━━ Task input ━━

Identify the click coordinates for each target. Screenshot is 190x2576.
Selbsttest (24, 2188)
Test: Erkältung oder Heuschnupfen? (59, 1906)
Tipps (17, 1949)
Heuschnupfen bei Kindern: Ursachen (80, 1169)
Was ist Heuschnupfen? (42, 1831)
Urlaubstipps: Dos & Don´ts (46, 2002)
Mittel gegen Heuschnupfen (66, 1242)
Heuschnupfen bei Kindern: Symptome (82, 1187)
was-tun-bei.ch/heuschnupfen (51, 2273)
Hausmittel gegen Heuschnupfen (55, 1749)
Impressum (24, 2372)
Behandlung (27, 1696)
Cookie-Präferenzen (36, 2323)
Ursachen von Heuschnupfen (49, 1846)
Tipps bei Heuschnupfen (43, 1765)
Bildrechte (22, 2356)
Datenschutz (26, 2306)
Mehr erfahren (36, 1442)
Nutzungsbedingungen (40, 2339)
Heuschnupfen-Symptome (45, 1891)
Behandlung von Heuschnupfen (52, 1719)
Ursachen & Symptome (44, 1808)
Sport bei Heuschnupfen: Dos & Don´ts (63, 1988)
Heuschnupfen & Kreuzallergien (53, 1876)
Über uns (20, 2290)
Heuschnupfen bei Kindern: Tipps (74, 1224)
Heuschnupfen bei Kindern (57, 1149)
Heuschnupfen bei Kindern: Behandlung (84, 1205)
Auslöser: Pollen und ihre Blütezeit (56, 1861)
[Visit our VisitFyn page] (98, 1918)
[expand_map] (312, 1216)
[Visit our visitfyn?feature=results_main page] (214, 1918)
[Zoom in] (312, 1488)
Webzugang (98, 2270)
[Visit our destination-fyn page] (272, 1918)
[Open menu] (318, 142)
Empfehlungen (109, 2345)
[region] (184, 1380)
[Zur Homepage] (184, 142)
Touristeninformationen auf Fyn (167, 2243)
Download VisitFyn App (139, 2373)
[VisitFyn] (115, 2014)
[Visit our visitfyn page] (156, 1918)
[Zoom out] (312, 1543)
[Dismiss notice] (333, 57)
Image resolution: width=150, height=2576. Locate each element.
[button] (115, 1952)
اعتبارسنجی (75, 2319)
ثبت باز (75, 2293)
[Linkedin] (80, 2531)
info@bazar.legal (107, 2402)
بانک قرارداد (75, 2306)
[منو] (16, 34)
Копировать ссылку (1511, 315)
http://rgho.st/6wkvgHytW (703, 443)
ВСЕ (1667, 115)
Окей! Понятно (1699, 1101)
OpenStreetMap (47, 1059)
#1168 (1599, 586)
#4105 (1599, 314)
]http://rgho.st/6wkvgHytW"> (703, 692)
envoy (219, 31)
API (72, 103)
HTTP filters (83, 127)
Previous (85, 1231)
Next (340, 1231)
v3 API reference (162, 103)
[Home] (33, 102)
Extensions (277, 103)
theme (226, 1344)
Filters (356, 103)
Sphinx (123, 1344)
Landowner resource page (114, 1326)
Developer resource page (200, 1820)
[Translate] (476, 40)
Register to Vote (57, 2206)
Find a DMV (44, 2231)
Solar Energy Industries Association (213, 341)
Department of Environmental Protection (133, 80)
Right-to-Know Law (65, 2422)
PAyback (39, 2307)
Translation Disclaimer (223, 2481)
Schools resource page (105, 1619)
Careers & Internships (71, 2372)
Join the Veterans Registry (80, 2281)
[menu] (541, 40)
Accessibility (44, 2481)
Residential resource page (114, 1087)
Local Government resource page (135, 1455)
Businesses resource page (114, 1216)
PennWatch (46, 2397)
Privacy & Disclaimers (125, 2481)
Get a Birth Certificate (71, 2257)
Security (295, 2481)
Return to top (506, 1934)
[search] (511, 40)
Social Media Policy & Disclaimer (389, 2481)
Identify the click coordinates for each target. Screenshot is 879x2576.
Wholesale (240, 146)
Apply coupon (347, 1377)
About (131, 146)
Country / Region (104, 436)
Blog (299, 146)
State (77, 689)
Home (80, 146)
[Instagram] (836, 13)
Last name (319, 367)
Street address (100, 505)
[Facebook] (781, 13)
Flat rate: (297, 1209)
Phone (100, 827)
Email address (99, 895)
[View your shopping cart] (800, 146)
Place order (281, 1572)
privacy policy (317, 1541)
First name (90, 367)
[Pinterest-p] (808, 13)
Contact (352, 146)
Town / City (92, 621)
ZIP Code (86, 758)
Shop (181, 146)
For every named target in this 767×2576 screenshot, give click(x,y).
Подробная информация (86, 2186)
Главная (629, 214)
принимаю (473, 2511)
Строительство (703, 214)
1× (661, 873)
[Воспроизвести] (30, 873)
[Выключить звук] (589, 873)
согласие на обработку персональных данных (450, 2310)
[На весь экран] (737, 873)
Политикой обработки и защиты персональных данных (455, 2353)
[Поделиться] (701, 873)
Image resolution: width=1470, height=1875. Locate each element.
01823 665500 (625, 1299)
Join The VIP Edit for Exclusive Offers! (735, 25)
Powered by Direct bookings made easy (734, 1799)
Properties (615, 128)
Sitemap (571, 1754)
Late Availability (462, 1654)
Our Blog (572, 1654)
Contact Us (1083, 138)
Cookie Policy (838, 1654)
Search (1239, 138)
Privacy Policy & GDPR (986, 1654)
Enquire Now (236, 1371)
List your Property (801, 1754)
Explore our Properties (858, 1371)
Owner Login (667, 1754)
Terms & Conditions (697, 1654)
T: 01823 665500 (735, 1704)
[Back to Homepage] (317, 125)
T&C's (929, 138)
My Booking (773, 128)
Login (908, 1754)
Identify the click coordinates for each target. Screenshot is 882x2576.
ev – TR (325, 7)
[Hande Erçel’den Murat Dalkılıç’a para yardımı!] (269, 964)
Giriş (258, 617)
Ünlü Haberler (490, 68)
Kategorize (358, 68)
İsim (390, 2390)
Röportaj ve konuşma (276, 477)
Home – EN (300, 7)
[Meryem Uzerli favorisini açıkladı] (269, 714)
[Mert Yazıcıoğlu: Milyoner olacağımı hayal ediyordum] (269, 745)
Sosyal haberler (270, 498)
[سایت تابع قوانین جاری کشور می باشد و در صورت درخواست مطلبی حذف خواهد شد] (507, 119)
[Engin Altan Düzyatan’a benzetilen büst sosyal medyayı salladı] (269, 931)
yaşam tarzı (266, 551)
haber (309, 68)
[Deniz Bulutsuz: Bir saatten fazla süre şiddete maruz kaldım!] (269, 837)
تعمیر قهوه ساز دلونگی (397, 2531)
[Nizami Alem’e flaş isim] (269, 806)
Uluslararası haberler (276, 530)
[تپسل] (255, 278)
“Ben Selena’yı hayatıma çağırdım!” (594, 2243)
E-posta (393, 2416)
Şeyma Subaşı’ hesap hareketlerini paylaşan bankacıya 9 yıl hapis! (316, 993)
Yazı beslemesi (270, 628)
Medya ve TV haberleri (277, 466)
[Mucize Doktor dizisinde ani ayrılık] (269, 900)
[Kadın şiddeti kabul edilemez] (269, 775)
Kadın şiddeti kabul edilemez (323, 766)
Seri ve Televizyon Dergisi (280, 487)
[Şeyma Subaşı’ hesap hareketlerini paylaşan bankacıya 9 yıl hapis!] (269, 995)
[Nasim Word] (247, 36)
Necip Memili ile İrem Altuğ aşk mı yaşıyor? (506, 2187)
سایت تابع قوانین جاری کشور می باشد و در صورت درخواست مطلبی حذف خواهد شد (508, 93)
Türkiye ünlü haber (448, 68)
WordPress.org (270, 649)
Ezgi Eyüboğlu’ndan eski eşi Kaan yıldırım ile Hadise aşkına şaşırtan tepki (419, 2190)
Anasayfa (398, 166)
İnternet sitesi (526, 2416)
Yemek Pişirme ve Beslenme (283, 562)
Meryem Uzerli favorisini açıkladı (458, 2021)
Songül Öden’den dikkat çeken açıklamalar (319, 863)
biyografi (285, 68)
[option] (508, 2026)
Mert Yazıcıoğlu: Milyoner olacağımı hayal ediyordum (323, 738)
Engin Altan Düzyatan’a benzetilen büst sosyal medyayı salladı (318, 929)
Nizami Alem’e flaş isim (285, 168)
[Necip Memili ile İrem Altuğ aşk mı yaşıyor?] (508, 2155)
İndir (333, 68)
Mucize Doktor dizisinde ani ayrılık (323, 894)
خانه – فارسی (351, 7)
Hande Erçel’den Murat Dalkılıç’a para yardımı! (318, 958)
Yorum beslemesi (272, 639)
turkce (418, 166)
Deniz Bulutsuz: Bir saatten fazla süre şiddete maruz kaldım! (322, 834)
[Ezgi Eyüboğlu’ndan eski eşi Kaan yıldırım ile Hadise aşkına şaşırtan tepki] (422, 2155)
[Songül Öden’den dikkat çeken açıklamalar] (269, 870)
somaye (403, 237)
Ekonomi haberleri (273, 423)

━━━

| Work item |
When the line with "Screenshot is 882x2576." is reached in the data above, start copying there, and copy each line exactly until the line with "[Meryem Uzerli favorisini" has been copied; copy nothing else.

| Your solution |
Identify the click coordinates for each target. Screenshot is 882x2576.
ev – TR (325, 7)
[Hande Erçel’den Murat Dalkılıç’a para yardımı!] (269, 964)
Giriş (258, 617)
Ünlü Haberler (490, 68)
Kategorize (358, 68)
İsim (390, 2390)
Röportaj ve konuşma (276, 477)
Home – EN (300, 7)
[Meryem Uzerli favorisini açıkladı] (269, 714)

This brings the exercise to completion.